Eat your vegetables: Nutrients in leafy greens may help prevent dementia
— -- Nutrients found in green leafy vegetables just might make your mind 11 years younger, according to a new study.
Dementia, a decline in memory and cognitive function, is one of the most feared aspects of aging. But those who reported eating their vegetables seem to be more successful in staving it off.
Researchers at Rush University and Tufts University studied 1,000 people and found that those who reported eating one to two daily servings of green leafy vegetables, such as kale, lettuce or spinach, had slower rates of cognitive decline.
The new research was published today in the journal Neurology.
Study participants completed food frequency questionnaires, which asked how often they ate certain foods in the past year. The researchers then estimated the levels of nutrients consumed by each participant based on their responses.
The people in the study also underwent yearly testing of their memory and cognitive function.
The group of participants who ate the most servings of leafy greens per day (an average of only 1.3 servings daily) had slower cognitive decline than those who ate fewer leafy greens, researchers found.

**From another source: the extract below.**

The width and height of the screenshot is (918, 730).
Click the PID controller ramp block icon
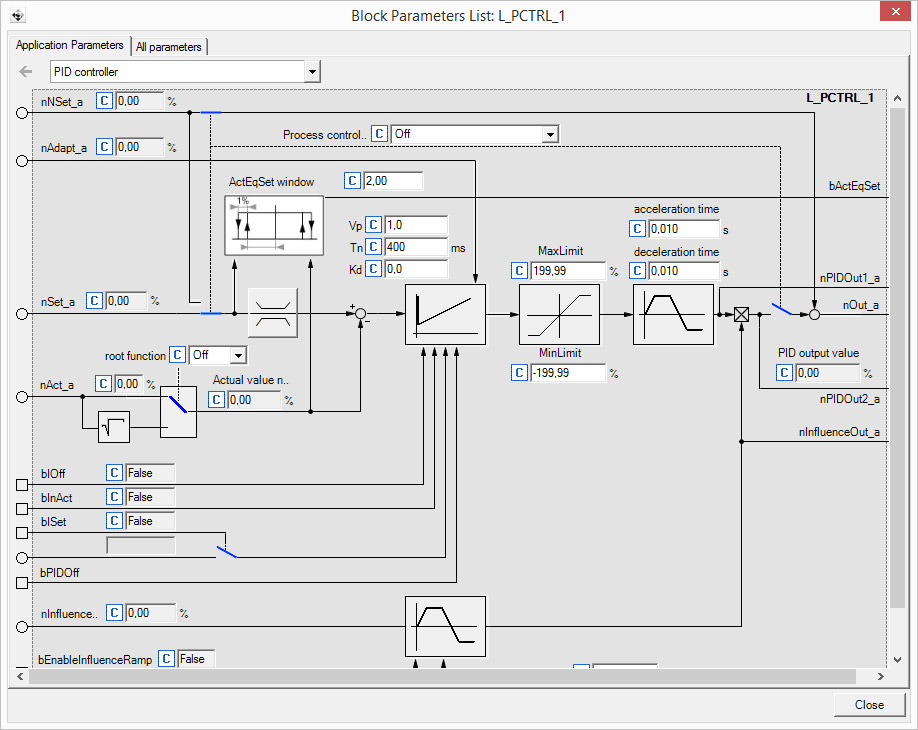click(445, 314)

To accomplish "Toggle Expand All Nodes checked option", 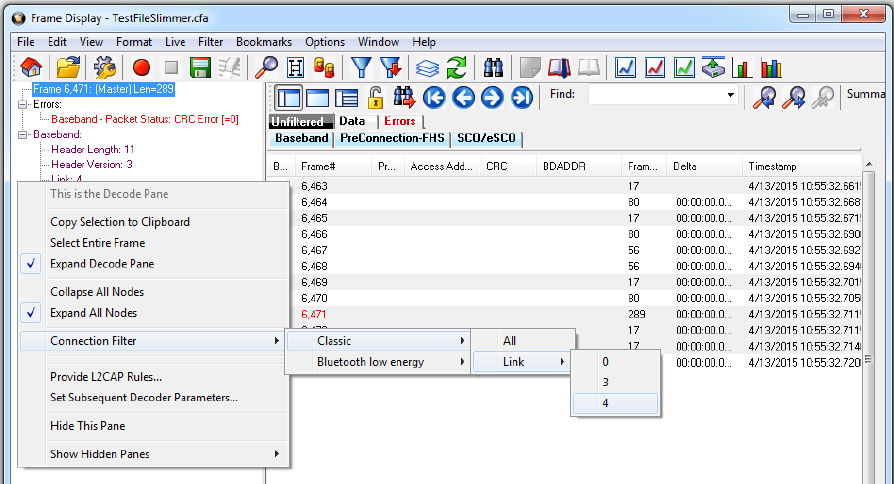I will (x=93, y=313).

Statistically, the effect was similar to being 11 years younger.
The findings suggest this benefit is likely from important nutrients found in these vegetables, such as folate, lutein and nitrate, which were also associated with slower cognitive decline, Dr. Martha Clare Morris, lead author of the study and author of a new book “Diet for the MIND: The Latest Science on What to Eat to Prevent Alzheimer’s and Cognitive Decline,” said.
This may be because the nutrients protect against inflammation, stress and damaging changes in the brain, as has been reported in prior studies, according to the researchers.

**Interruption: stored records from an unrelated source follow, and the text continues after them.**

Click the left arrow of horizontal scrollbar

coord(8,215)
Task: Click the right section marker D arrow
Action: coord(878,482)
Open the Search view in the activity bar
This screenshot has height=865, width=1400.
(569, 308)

The design of the study could only show an association, not that eating these vegetables actually causes the lower rates of dementia. Additionally, much of the data is based off the reports of study participants, a possible source of bias or inaccuracy because few people can say for sure how many kale salads they ate in the past year.
Still, the findings are promising, according to one expert not involved in the research.
“A healthy diet is good for your body,” Dr. Gayatri Devi, a neurologist specializing in memory disorders at Lenox Hill Hospital in New York City and author of the recently released book “The Spectrum of Hope: An Optimistic and New Approach to Alzheimer’s Disease and Other Dementias.”
Devi said she thinks the protective effects of leafy greens stem more from an overall healthy diet.
“It keeps your arteries clean, reduces the risk for heart disease, reduces the risk for diabetes, and all that is good for your brain,” she said.
Morris and her team attempted to control for other factors that can contribute for brain health including heart conditions, physical activity, mentally stimulating activities “like reading books and doing crosswords” and other factors. But the contribution from these other factors is “always a concern in observational studies and can never be fully ruled out,” she noted.
Both Devi and Morris recommend against taking supplements of the studied nutrients and advocate for incorporating leafy greens instead. “It’s just so much easier and safer to get them from nature,” Devi said.
So should you eat a bowl of lettuce every day to prevent dementia? Maybe. These findings suggest that greens might help keep your mind sharper.
Plus, eating an extra cup of spinach every day probably isn’t going to hurt you. “There aren’t any drawbacks,” Morris said.